Short Notes on Money - All You Need to Know
In general use, which we use to pay for things are referred to as meaning. But the definition of money is still an unresolved issue of financial economics. Through the meaning of a concept which still lacks absolute transparency in scientific terms.
There are two approaches to defining money –
- Empiricists Approach
- Traditional Approach
- In Empiricists approach, money is a complex phenomenon. It does not define itself in the deposits of the currency and the bank's eggs, but includes a host of financial assets such as time deposits with government securities, bonds, banks and equity shares, which serve as a store of value.
- In the traditional approach, money is considered an object which is generally acceptable in return for the money paid for goods or services. Traditional approach is based on two criteria one is its general acceptability and its functional aspects.
Static Functions of Money:
- As a standard of deferred payment.
- As a medium of exchange.
- As a store of value.
- As a measure of value of unit of account.
Dynamic Role of Money:
- It influences the process of the general process and operates a very active and high-end part of the financial system.
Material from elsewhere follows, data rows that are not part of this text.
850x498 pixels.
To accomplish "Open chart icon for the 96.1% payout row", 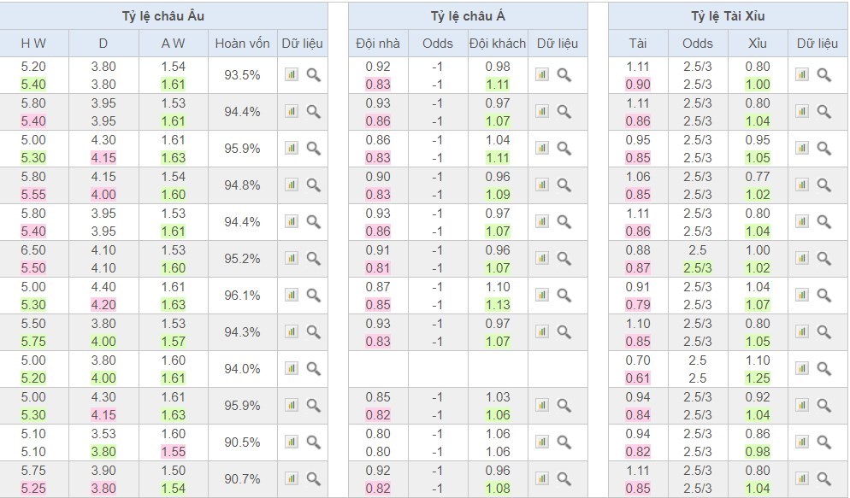I will (x=292, y=295).
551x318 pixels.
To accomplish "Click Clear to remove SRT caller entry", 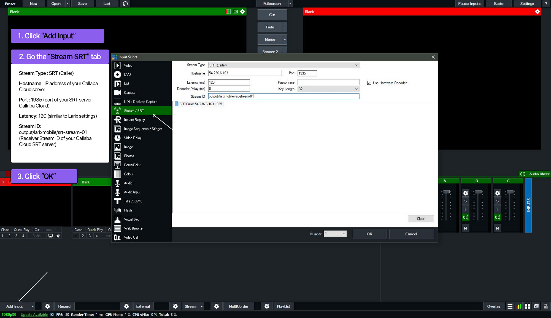I will [x=420, y=218].
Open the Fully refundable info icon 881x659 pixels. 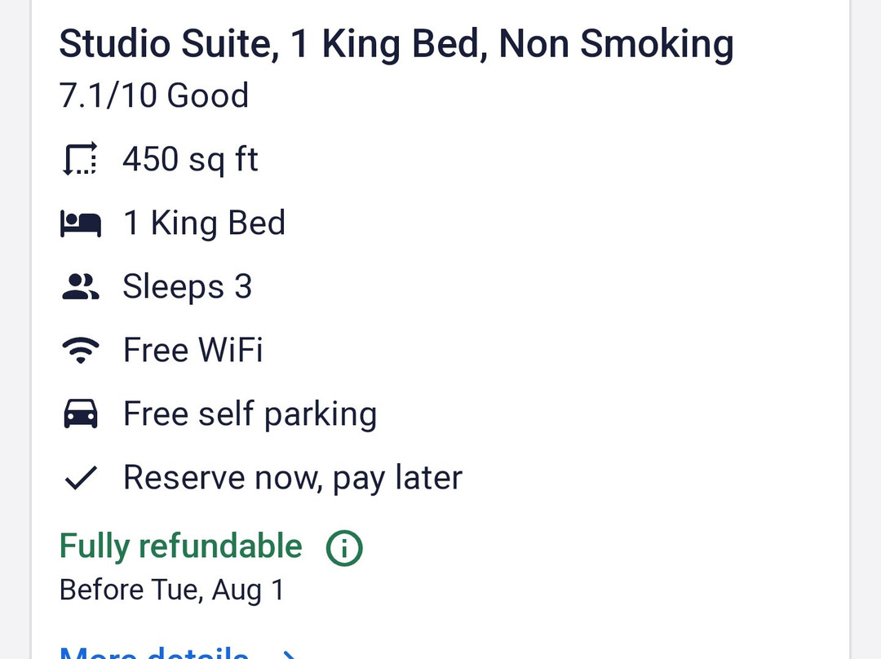tap(343, 547)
Whether it comes from the state of motivation or the fall of the general level of value that comes from the common people, its size and effectiveness of money can be increased.
- Money can make it possible to have financial planning as effective application of micro-level and macro level physical planning.
- Money refers to the drained assets on productive channels and there is the impact of productive income, employment, expenditure and, consequently, the large economic welfare of the community.
There are various financial resources to preserve a modern community value. Meaning all resources are the most liquid. They talk about half-money or near-money.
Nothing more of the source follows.